All records are to be printed again exactly as they appear.

◇ ◇ ◇ ◇ ◇

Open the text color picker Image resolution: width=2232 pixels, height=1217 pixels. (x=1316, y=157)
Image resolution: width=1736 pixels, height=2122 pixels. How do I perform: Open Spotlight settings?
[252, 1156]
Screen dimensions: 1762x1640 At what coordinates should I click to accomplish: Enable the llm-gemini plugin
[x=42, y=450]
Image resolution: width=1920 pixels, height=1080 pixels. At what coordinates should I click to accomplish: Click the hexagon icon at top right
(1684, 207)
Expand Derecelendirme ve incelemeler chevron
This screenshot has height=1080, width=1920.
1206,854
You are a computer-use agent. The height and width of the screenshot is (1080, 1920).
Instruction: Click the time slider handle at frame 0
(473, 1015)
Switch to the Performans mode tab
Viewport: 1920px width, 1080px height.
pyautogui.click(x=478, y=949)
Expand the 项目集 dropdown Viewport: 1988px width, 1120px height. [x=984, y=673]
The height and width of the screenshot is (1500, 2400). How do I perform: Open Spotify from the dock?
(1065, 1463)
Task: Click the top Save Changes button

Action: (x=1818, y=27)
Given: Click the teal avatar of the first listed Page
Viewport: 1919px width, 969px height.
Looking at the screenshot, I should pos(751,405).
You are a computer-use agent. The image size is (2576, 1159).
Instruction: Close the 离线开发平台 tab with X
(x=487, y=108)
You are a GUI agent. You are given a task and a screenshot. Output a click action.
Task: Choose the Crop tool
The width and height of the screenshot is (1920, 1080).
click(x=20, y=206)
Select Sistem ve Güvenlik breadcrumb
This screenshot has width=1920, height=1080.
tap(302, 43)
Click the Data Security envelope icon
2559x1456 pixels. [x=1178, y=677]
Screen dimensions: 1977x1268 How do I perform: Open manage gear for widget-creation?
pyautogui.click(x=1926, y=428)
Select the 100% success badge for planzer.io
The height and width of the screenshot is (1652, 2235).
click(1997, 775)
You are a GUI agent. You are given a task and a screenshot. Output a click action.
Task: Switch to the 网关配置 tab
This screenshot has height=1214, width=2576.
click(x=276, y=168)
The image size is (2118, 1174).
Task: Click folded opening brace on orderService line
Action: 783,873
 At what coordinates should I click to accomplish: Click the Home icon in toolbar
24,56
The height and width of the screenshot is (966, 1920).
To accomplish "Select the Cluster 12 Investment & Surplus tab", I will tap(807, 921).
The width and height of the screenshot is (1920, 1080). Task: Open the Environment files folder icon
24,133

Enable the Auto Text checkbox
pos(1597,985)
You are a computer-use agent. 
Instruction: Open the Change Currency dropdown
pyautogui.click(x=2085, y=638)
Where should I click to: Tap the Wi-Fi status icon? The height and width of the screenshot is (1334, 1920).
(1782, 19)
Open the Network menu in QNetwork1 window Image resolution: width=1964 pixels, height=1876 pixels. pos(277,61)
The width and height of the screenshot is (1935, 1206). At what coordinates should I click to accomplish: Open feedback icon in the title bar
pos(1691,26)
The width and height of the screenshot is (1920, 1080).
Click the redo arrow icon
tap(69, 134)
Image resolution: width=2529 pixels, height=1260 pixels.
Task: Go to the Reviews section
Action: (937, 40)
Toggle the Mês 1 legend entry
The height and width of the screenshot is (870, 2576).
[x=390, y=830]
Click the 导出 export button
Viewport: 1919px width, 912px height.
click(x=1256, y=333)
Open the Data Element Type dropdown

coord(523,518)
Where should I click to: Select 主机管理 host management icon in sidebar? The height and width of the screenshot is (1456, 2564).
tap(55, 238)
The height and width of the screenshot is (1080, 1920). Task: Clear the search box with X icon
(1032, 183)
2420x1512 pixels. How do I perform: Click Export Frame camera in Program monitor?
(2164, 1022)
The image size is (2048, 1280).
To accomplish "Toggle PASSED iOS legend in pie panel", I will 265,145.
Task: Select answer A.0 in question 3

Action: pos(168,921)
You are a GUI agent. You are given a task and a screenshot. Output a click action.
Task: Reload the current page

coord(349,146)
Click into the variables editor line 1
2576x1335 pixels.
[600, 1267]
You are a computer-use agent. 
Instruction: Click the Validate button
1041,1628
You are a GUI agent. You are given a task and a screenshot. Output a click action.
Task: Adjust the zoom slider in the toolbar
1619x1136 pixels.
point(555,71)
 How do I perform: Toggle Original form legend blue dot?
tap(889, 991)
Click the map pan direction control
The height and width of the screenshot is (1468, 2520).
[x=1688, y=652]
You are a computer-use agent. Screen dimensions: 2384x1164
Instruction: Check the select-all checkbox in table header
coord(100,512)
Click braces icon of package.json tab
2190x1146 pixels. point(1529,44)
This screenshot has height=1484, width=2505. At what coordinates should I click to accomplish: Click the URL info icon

◇ ◇ ◇ ◇ ◇

**Solved exercise**
Open the text color picker Image resolution: width=2232 pixels, height=1217 pixels. (x=1316, y=157)
Image resolution: width=1736 pixels, height=2122 pixels. How do I perform: Open Spotlight settings?
[252, 1156]
Screen dimensions: 1762x1640 At what coordinates should I click to accomplish: Enable the llm-gemini plugin
[x=42, y=450]
Image resolution: width=1920 pixels, height=1080 pixels. At what coordinates should I click to accomplish: Click the hexagon icon at top right
(1684, 207)
Expand Derecelendirme ve incelemeler chevron
This screenshot has height=1080, width=1920.
1206,854
You are a computer-use agent. The height and width of the screenshot is (1080, 1920).
Instruction: Click the time slider handle at frame 0
(473, 1015)
Switch to the Performans mode tab
Viewport: 1920px width, 1080px height.
pyautogui.click(x=478, y=949)
Expand the 项目集 dropdown Viewport: 1988px width, 1120px height. [x=984, y=673]
The height and width of the screenshot is (1500, 2400). How do I perform: Open Spotify from the dock?
(1065, 1463)
Task: Click the top Save Changes button

Action: (x=1818, y=27)
Given: Click the teal avatar of the first listed Page
Viewport: 1919px width, 969px height.
Looking at the screenshot, I should pos(751,405).
You are a computer-use agent. The image size is (2576, 1159).
Instruction: Close the 离线开发平台 tab with X
(x=487, y=108)
You are a GUI agent. You are given a task and a screenshot. Output a click action.
Task: Choose the Crop tool
The width and height of the screenshot is (1920, 1080).
click(x=20, y=206)
Select Sistem ve Güvenlik breadcrumb
This screenshot has width=1920, height=1080.
tap(302, 43)
Click the Data Security envelope icon
2559x1456 pixels. [x=1178, y=677]
Screen dimensions: 1977x1268 How do I perform: Open manage gear for widget-creation?
pyautogui.click(x=1926, y=428)
Select the 100% success badge for planzer.io
The height and width of the screenshot is (1652, 2235).
click(1997, 775)
You are a GUI agent. You are given a task and a screenshot. Output a click action.
Task: Switch to the 网关配置 tab
This screenshot has height=1214, width=2576.
click(x=276, y=168)
The image size is (2118, 1174).
Task: Click folded opening brace on orderService line
Action: 783,873
 At what coordinates should I click to accomplish: Click the Home icon in toolbar
24,56
The height and width of the screenshot is (966, 1920).
To accomplish "Select the Cluster 12 Investment & Surplus tab", I will tap(807, 921).
The width and height of the screenshot is (1920, 1080). Task: Open the Environment files folder icon
24,133

Enable the Auto Text checkbox
pos(1597,985)
You are a computer-use agent. 
Instruction: Open the Change Currency dropdown
pyautogui.click(x=2085, y=638)
Where should I click to: Tap the Wi-Fi status icon? The height and width of the screenshot is (1334, 1920).
(1782, 19)
Open the Network menu in QNetwork1 window Image resolution: width=1964 pixels, height=1876 pixels. pos(277,61)
The width and height of the screenshot is (1935, 1206). At what coordinates should I click to accomplish: Open feedback icon in the title bar
pos(1691,26)
The width and height of the screenshot is (1920, 1080).
Click the redo arrow icon
tap(69, 134)
Image resolution: width=2529 pixels, height=1260 pixels.
Task: Go to the Reviews section
Action: (937, 40)
Toggle the Mês 1 legend entry
The height and width of the screenshot is (870, 2576).
[x=390, y=830]
Click the 导出 export button
Viewport: 1919px width, 912px height.
click(x=1256, y=333)
Open the Data Element Type dropdown

coord(523,518)
Where should I click to: Select 主机管理 host management icon in sidebar? The height and width of the screenshot is (1456, 2564).
tap(55, 238)
The height and width of the screenshot is (1080, 1920). Task: Clear the search box with X icon
(1032, 183)
2420x1512 pixels. How do I perform: Click Export Frame camera in Program monitor?
(2164, 1022)
The image size is (2048, 1280).
To accomplish "Toggle PASSED iOS legend in pie panel", I will 265,145.
Task: Select answer A.0 in question 3

Action: pos(168,921)
You are a GUI agent. You are given a task and a screenshot. Output a click action.
Task: Reload the current page

coord(349,146)
Click into the variables editor line 1
2576x1335 pixels.
[600, 1267]
You are a computer-use agent. 
Instruction: Click the Validate button
1041,1628
You are a GUI agent. You are given a task and a screenshot. Output a click action.
Task: Adjust the zoom slider in the toolbar
1619x1136 pixels.
point(555,71)
 How do I perform: Toggle Original form legend blue dot?
tap(889, 991)
Click the map pan direction control
The height and width of the screenshot is (1468, 2520).
[x=1688, y=652]
You are a computer-use agent. Screen dimensions: 2384x1164
Instruction: Check the select-all checkbox in table header
coord(100,512)
Click braces icon of package.json tab
2190x1146 pixels. point(1529,44)
This screenshot has height=1484, width=2505. At what coordinates should I click to accomplish: Click the URL info icon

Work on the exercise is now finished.